Start of Entries shown

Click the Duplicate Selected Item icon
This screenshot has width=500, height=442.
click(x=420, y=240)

End of Entries shown
Start of Entries shown

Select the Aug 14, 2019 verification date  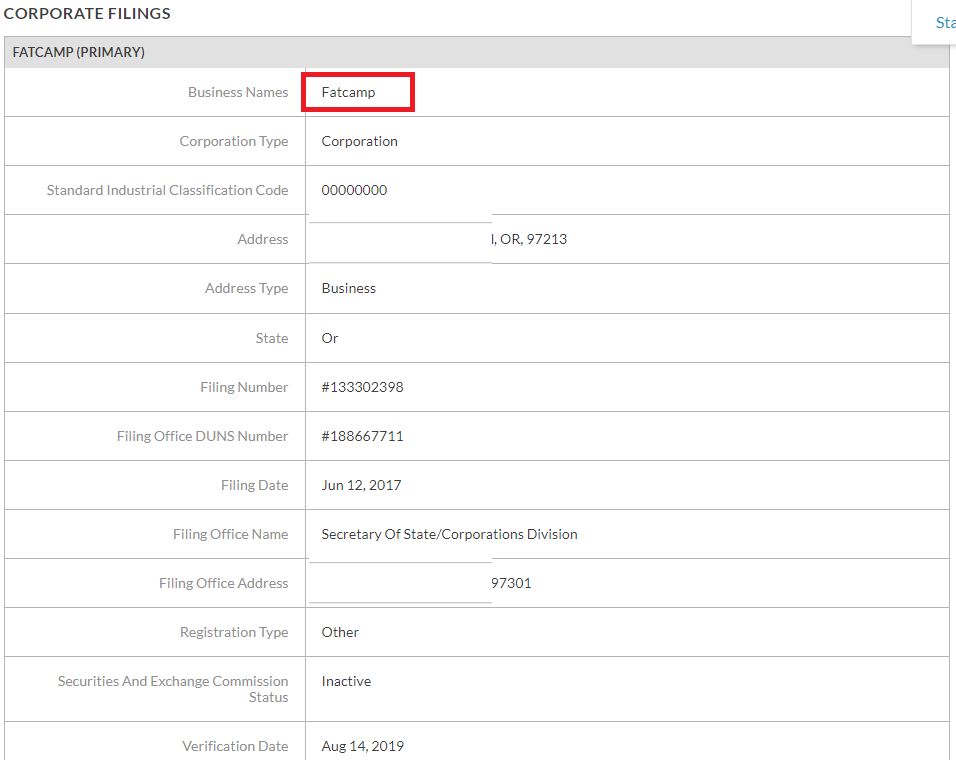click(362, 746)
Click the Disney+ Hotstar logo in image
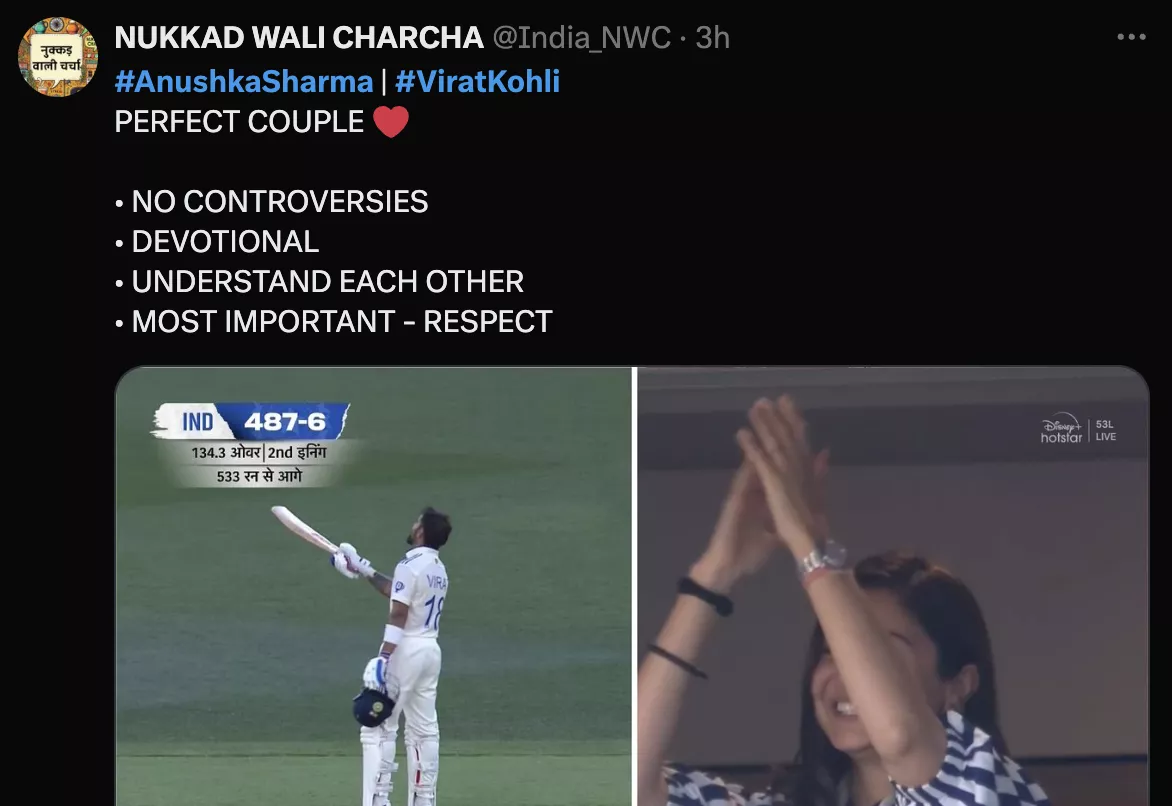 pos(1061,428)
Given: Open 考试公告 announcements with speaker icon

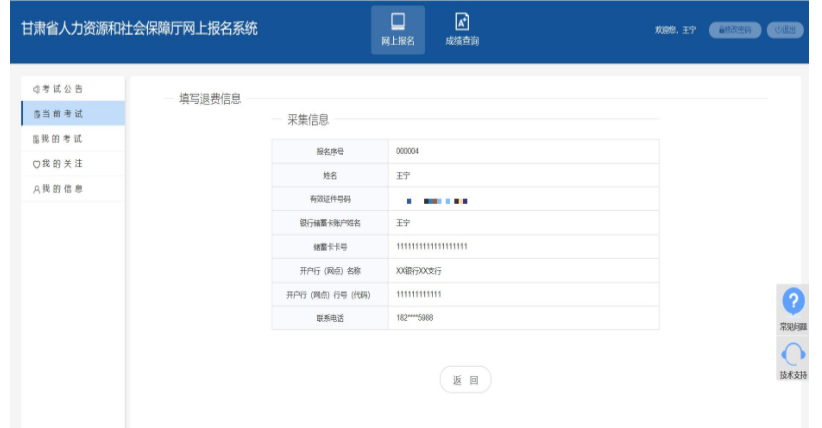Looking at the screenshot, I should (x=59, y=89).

End of Entries shown

Directive: Copy the listing verbatim from the line with "Given: Open 考试公告" to the line with "Looking at the", including both of those lines. Leave the pictures out of your copy.

Task answer:
Given: Open 考试公告 announcements with speaker icon

Looking at the screenshot, I should (x=59, y=89).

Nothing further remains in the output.